The Chronicle will also have virtually the entire 200-member news and editorial staff of the "old" Examiner, which has been added to the Chronicle's existing staff of 360. The terms of the Chronicle sale promised all Examiner staff members jobs with the Chronicle.

That gives the Chronicle the second-largest newsroom contingent on the West Coast, after the 1,100-member news and editorial team at the Los Angeles Times.

"This is the moment of moments," said Orville Schell, dean of the graduate school of journalism at UC Berkeley.

But for Hearst to truly take advantage of that moment would be a notable change, not only for the corporation, but for the history of San Francisco journalism.

This magical, mythical city by the Bay--one of the most sophisticated, best-educated in the country, where such cutting-edge magazines as Ramparts and Rolling Stone were born and where the Internet communications revolution has spawned online pioneers Salon.com, Wired.com and Redherring.com--has never had newspapers whose quality even remotely approached the aspirations of its populace.

"Why is this literate city . . . saddled with the most mediocre daily journalism in the country?" a writer in Salon.com asked last summer, echoing a question that has long been batted around the Bay.

"For decades, San Francisco's failure to produce a daily paper on the level of the Los Angeles Times, the Boston Globe or even (the horror!) the San Jose Mercury News has been a source of deep local shame," the article said.

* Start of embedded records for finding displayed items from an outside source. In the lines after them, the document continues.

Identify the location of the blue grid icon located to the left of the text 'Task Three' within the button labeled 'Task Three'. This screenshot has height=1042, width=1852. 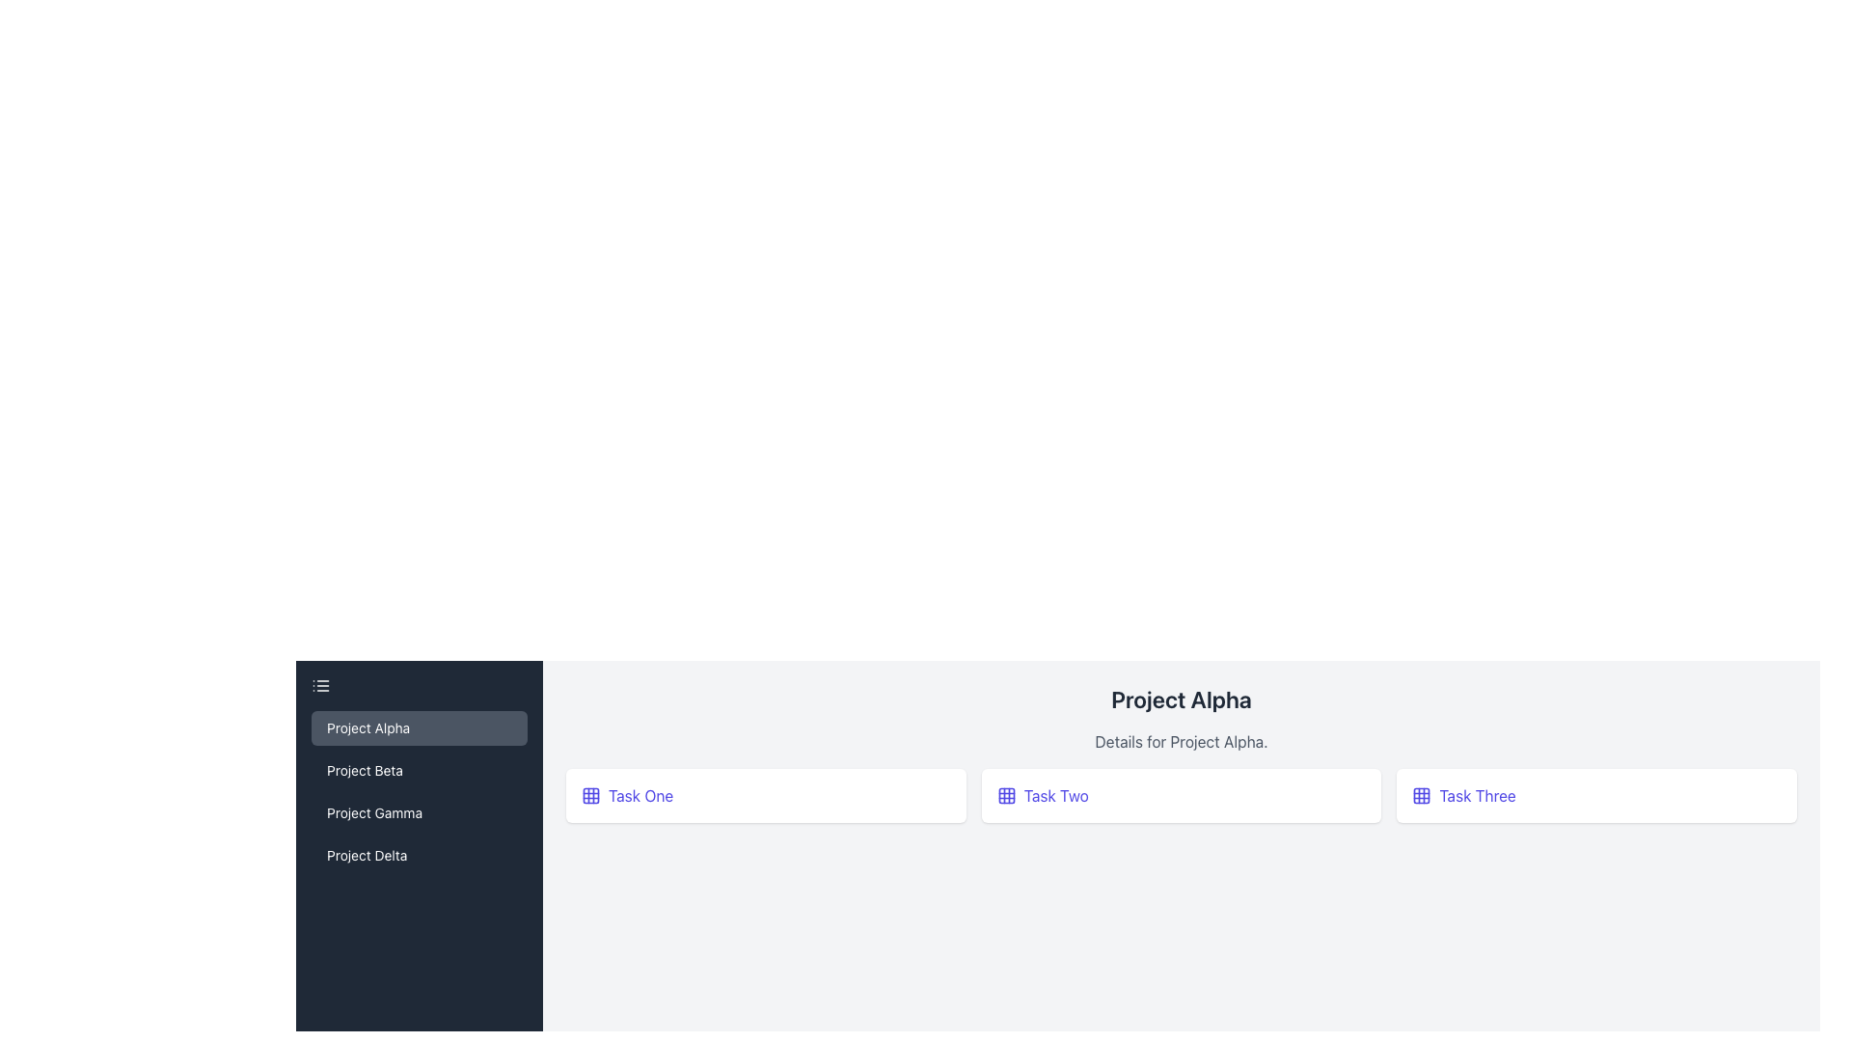
(1421, 796).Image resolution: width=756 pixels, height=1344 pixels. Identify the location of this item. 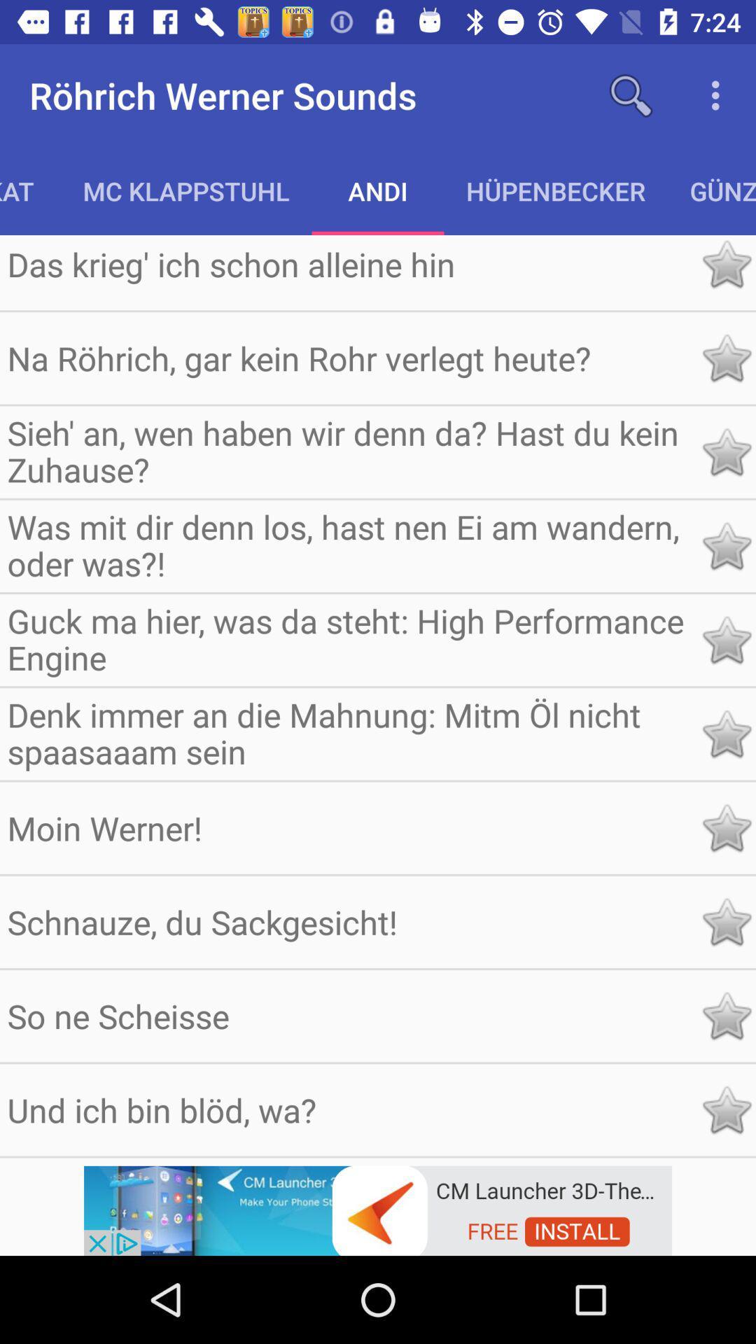
(725, 922).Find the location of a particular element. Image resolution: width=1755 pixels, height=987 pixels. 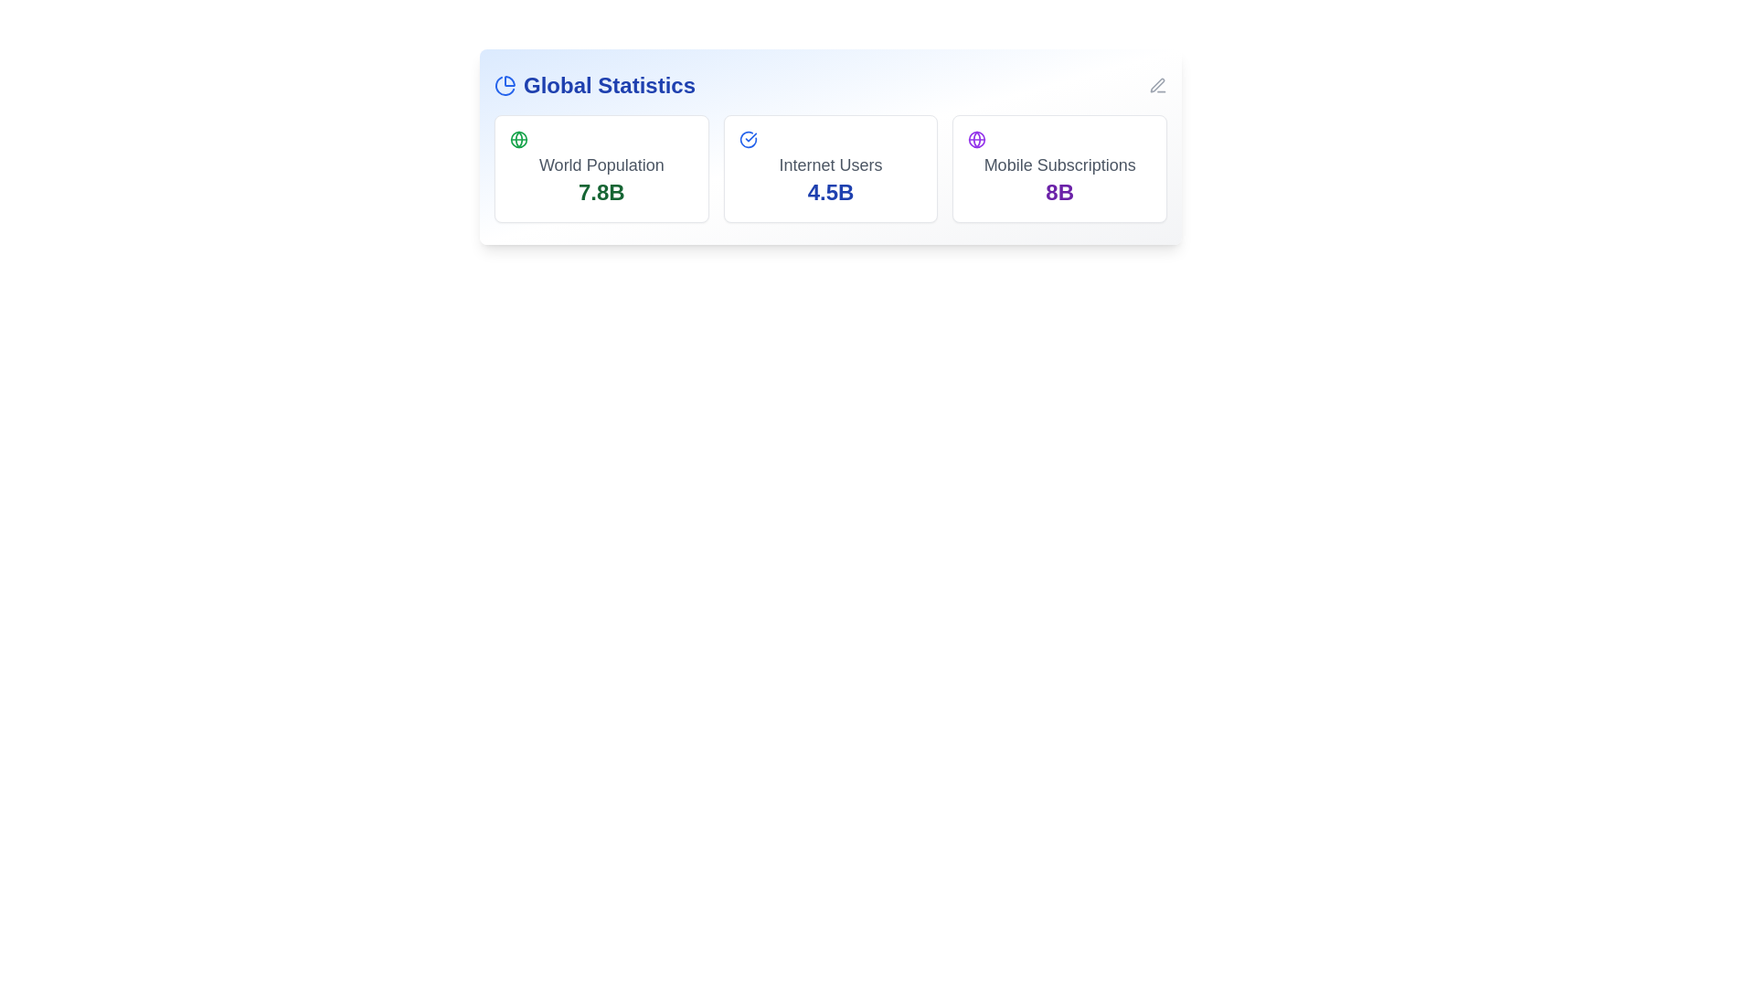

the static text label reading 'World Population' in medium-sized gray font located above the numeric display '7.8B' and to the right of the green globe icon in the 'Global Statistics' dashboard is located at coordinates (601, 165).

The Chronicle is better than its reputation. But most San Francisco media observers think Hearst's Examiner was, even at the end, more aggressive than the larger Chronicle in its coverage of City Hall, among other areas. And both papers have tended to rely more on wire service copy than original enterprise reporting. Neither has ever had the staff, editorial budget or news bureaus of the nation's best papers.

Surrounded by Competitors

To complicate matters, the paper faces an intense competitive situation against the Santa Rosa Press Democrat to the north, the Contra Costa Times and Alameda Newspaper Group to the east and, especially, the San Jose Mercury-News to the south.

The Mercury-News--like the Contra Costa Times--is owned by Knight Ridder Corp., and it has been growing in stature and size in recent years. It is widely regarded as providing the best coverage of any daily newspaper of Silicon Valley and the dot.com revolution. In July, the Mercury-News began publishing a San Francisco edition that now sells about 4,000 copies a day, publisher Jay Harris said.

Oppedahl's experience in the competitive environments of Detroit and Dallas is likely to be useful as he gears up the Chronicle for that battle. He also has previously supervised the merger of the newsroom staffs of the Republic and its sister paper, the Phoenix Gazette.

The new publisher is known in the industry as an innovator and risk-taker, someone who was an early advocate of the Internet and the need to forge cooperation across the wall that traditionally separated the news and business operations at most good newspapers.

In 1997, using research that showed Saturday was the day when people worry about their 'cocoons"--their houses and gardens, their families and their futures--he shifted primary coverage of personal finance and gardening to the Saturday paper, thus turning the Republic's Saturday editions from the week's worst financial performer--as Saturday papers are at many newspapers--into the week's second-most profitable.

In the summer of 1999, he also started a beach edition of the Republic in San Diego, where many people from Arizona go on vacation.

As a publisher, Oppedahl is not without his critics. In Phoenix, some present and former Republic reporters say, the paper's attempts to leverage the news to maximize profits made it reluctant to cover major advertisers aggressively. Oppedahl denied those charges.

However strong his credentials, however, Oppedahl would have had little chance of becoming publisher of the Chronicle, were it not for White's testimony in the antitrust case. A man generally liked and respected in San Francisco, White was originally thought to have the inside track to the publisher's office at the new, Hearst-owned Chronicle.

With Renfrew's report, Hearst managers can hope that the furor surrounding White's testimony will become just one more chapter in a long and colorful history for the San Francisco newspapers.